*Required work*: Rewrite the entries from the line containing "Click shareholder 白亮" through the end of the entries, inclusive, with "breadcrumb" changed to "path bar" and nothing else altered.

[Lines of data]
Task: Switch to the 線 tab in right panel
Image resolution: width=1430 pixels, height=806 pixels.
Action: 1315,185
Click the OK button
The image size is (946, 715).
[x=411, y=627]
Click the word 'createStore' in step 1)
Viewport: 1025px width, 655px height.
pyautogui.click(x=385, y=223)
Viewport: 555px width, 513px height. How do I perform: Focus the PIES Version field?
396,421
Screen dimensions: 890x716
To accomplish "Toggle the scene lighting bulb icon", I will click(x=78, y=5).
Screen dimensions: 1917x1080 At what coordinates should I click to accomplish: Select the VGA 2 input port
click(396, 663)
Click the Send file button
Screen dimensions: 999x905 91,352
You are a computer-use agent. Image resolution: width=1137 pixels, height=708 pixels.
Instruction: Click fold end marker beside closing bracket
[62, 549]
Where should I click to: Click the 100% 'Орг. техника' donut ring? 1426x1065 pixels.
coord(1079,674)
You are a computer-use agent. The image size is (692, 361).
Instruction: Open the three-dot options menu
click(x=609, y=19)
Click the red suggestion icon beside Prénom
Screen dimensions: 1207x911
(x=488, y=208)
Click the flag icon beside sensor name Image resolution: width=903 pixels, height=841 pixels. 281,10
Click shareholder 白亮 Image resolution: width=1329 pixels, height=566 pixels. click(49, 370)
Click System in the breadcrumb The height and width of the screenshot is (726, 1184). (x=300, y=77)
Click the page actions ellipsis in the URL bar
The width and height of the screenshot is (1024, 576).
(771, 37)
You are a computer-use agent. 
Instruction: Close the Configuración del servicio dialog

*Exercise output*:
Click shareholder 白亮 Image resolution: width=1329 pixels, height=566 pixels. click(49, 370)
Click System in the path bar The height and width of the screenshot is (726, 1184). (x=300, y=77)
Click the page actions ellipsis in the URL bar
The width and height of the screenshot is (1024, 576).
(771, 37)
You are a computer-use agent. 
Instruction: Close the Configuración del servicio dialog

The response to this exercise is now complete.